Well, actually, we just checked the California laws and he *wouldn't.* Maximum fine of $100 for less than an ounce.
If you tell him *jail* to scare him and then he asks his friends and they know the law, you've lost credibility on larger issues. And you know there are much larger possible issues down the road.
PS -- over 18, any amount *on school grounds while school is in session* could be some jail time.
it really is a different time. I remember knowing the three kids, no one liked, who smoked weed. now it really is THAT common.
the high ground is a tough climb to get to- and once there it is lonely. I guess kids just need something they are "working toward" to make it worth it.
We have the drugs talk and the sex talk just about every day at our house. I like to remind him of his choices and how choosing the right one is not always easier but best. Things are so different today then they were when we were in school.
It sounds to me like he's trying to tell you something else. I'm not sure what. But his first statement seems a little more layered than it might appear at first.
Oh I hear you. Since the beginning of the semester in 7th grade Spencer has now been approached about sex twice. And then of course there was the boy in our ward (active of course) who tried to get him to look at pictures of "hot girls" on the internet. I think Andrew and I spend all of our time together talking about him and how to navigate this time. VERY tough. And while I know he's been taught and wants to do the right thing deep down he is a total sheep and will follow his friends to be popular which scares me the most. He cares so much what they all think.
glad you're on top of this! good luck. xox
My oldest (normal) child is almost 15. I am APPALLED by the things she knows and what she has to deal with. My mother would have conniptions. It's very scary.
Ummm Wow!
I teach in a large public high school. I have 3 teenagers! Oldest just left for college and the other two are in high school where I work.
I see and hear a lot of worldly crazy stuff.....but nothing like that.
I am aware of poor choices and behaviors going on around me....but it consists of a certain type of crowd.
My kids are leaders (thankfully) and would not even consider hanging with another kid that is into anything that doesn't match up with their faith!
In saying that....we also communicate about EVERYTHING in our family.
Nothing is off limits to talk about.
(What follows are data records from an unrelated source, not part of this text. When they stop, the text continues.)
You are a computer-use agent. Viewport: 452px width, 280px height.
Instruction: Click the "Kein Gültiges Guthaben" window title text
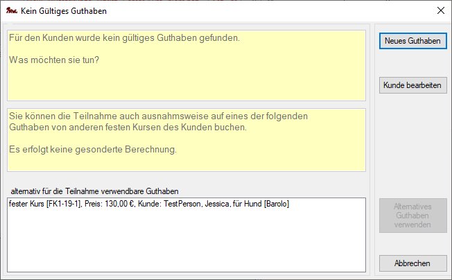(64, 10)
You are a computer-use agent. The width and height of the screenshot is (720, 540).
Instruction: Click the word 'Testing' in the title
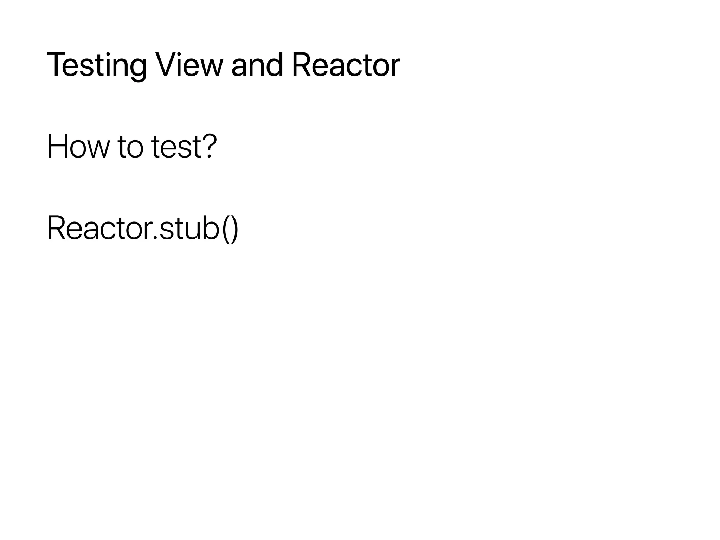tap(97, 65)
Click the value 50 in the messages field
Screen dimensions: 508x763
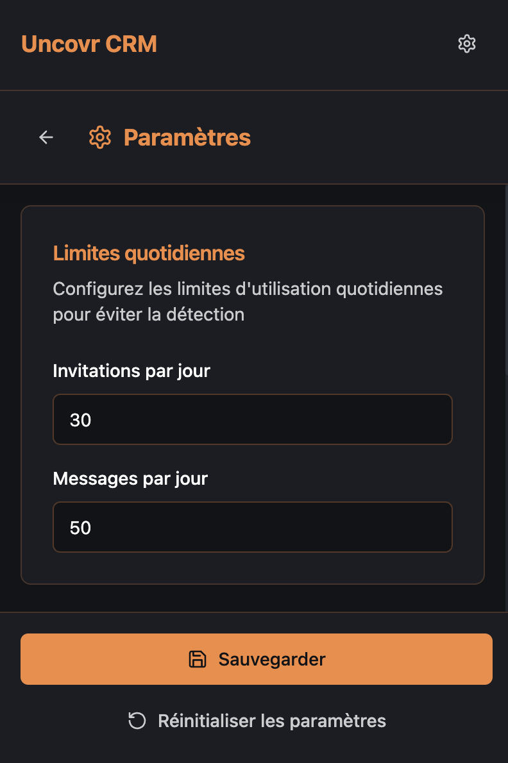(81, 528)
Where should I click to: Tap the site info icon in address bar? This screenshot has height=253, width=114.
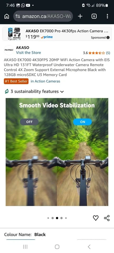(18, 16)
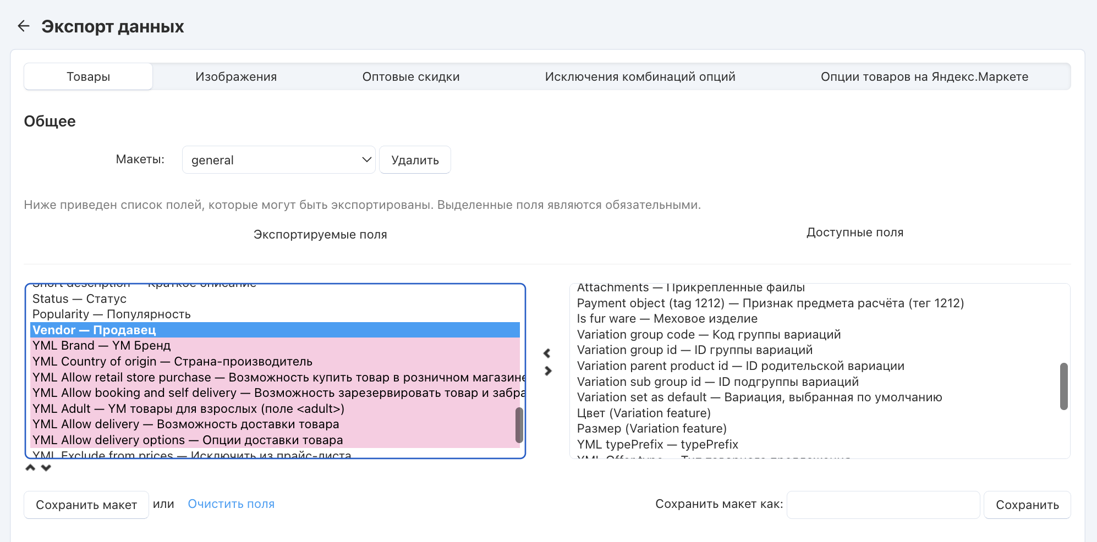Move selected field up in the list
This screenshot has width=1097, height=542.
coord(30,468)
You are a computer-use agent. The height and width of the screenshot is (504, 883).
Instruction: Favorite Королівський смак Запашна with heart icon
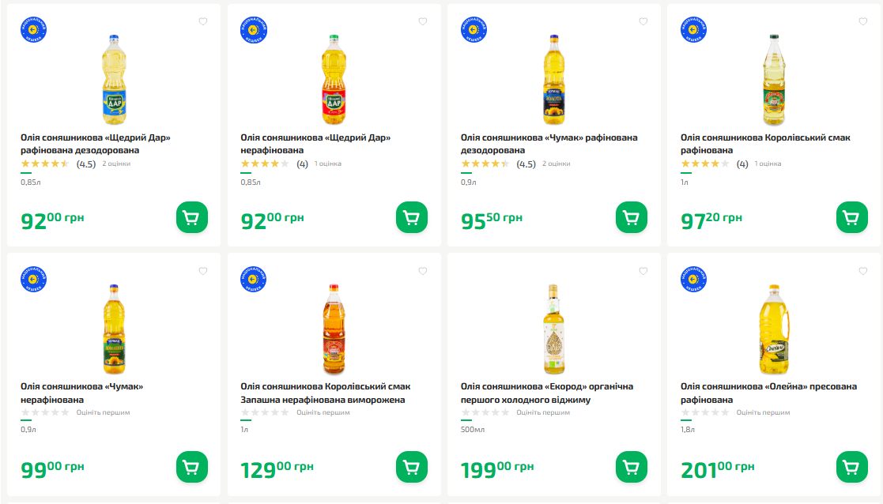tap(422, 272)
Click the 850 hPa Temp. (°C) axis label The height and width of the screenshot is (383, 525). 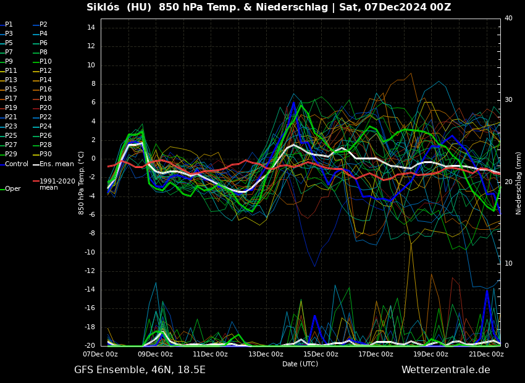(82, 182)
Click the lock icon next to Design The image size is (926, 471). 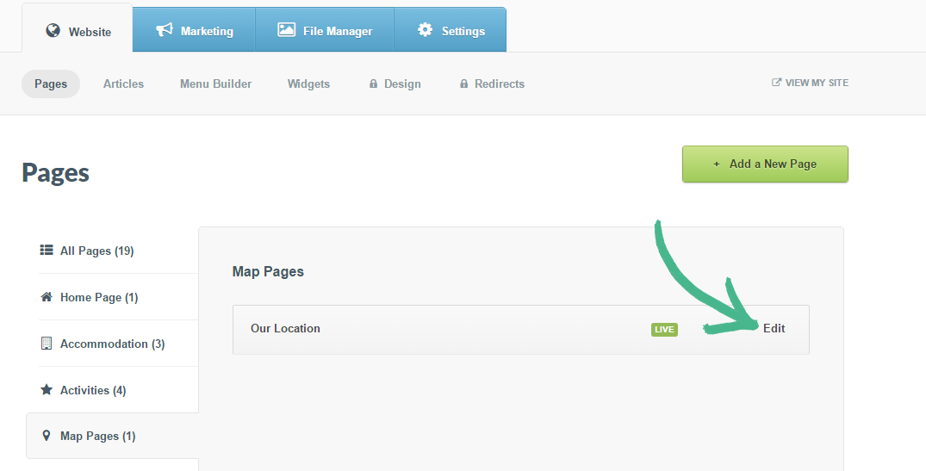[373, 84]
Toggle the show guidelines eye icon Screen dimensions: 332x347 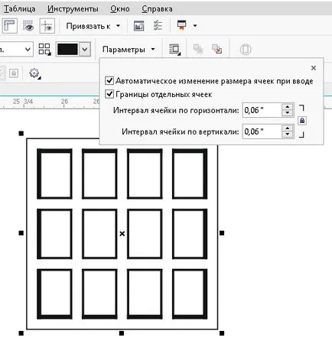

Which has been a blessing. Each one of them will come to us with anything and we are thankful for it.
I would certainly check out every single kid that he's hanging with. People like to believe that they have NO control over their kids!
WRONG!!! VERY VERY WRONG!!!
As long as I have breath......and they are my kids.....I will have authority over them.
That's what God expects of His children.
We live in a moral bankrupt society....you'd be surprised at what goes on in other homes. It's sad!
This scares me a lot. My oldest is only 9, but she is one that will do things she knows she shouldn't because she is so afraid of what people think of her. We just moved, and I prayed and prayed that she would find a good group of friends, and it looks like she has, but I still worry. She only has this year and next year before she'll be thrust into middle school.
Good luck, mom!
Hey Jenna...I'm a first time reader of your blog but just wanted to say that I think you handled this discussion with your son great! On the spot discussions like these are hard to navigate and I think you should pat yourself on the back for raising a child that feels comfortable coming to talk to you about this issue. Keep up the good work!